This isn't out of line with the approach of the first season of the show. But seeing the formula distilled down into a two minute clip underlines how crass it is—and how divorced from Piper Kerman's memoir, Orange Is the New Black, which is the ostensible inspiration for the series. There have been a number of articles comparing the two—June Thomas at Slate for example notes that the television show is superior because director Jenji Kohan didn't have to stick to the truth and can craft "entertaining stories." Or, to put it another way, the television show dumps in a lot of additional sex, violence, melodrama and quirkiness in an effort to make prison experience fun and enjoyable for binge-watchers everywhere.

In the book, when Kerman enters prison, the other women are eager to help her and make sure she's adjusting; in the TV show everyone is hostile, mean and quick to jump on any misstep—so much so that when Chapman makes an offhand remark about how the prison food sucks, Red (Pop in the book) cuts off her food supply.
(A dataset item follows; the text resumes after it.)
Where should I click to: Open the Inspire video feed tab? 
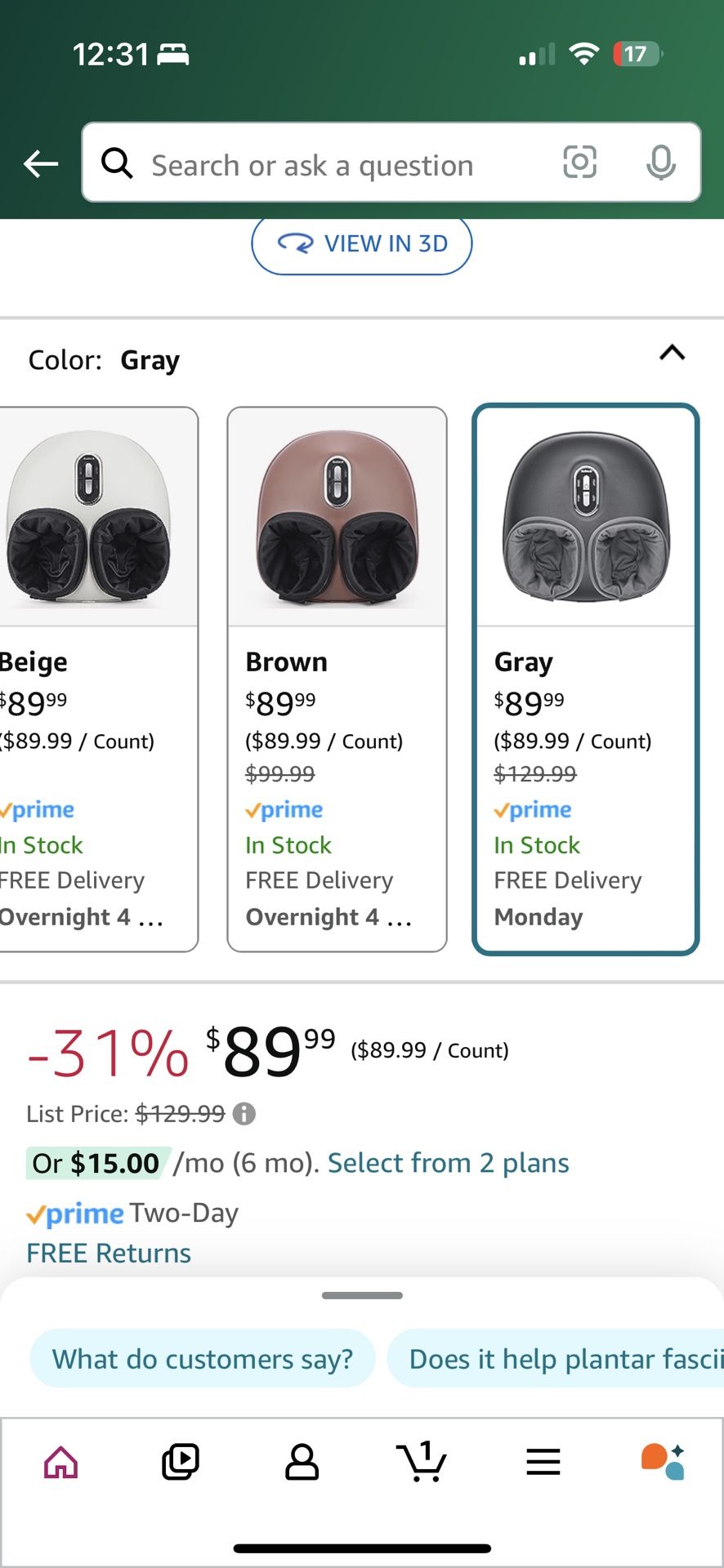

In the book, almost all the women are in the minimum-security facility because of drug crimes. That's not exciting enough for the TV series, though, so several women get their crimes bumped up to murder or manslaughter (of a child no less.) In the book, Kerman (who is bisexual) was surprised at how little lesbian activity there was in prison; in the TV show, everybody is sleeping with everybody else.

Most egregious is the treatment of Kerman's friend from the book, Pennsatucky, a crack addict who desperately wants to see her daughter again. In the book, Kerman says Pennsatucky, "was perceptive and sensitive but had great difficulty expressing herself in a way that was not off-putting to others." But again, not wacky enough for television, so the character is transformed into a violent Jesus-freak abortion-doctor murdering extra from Deliverance, the vicious, idiotic stereotype, proving once again that the only people liberals are allowed to hate in good conscience are poor white Southerners.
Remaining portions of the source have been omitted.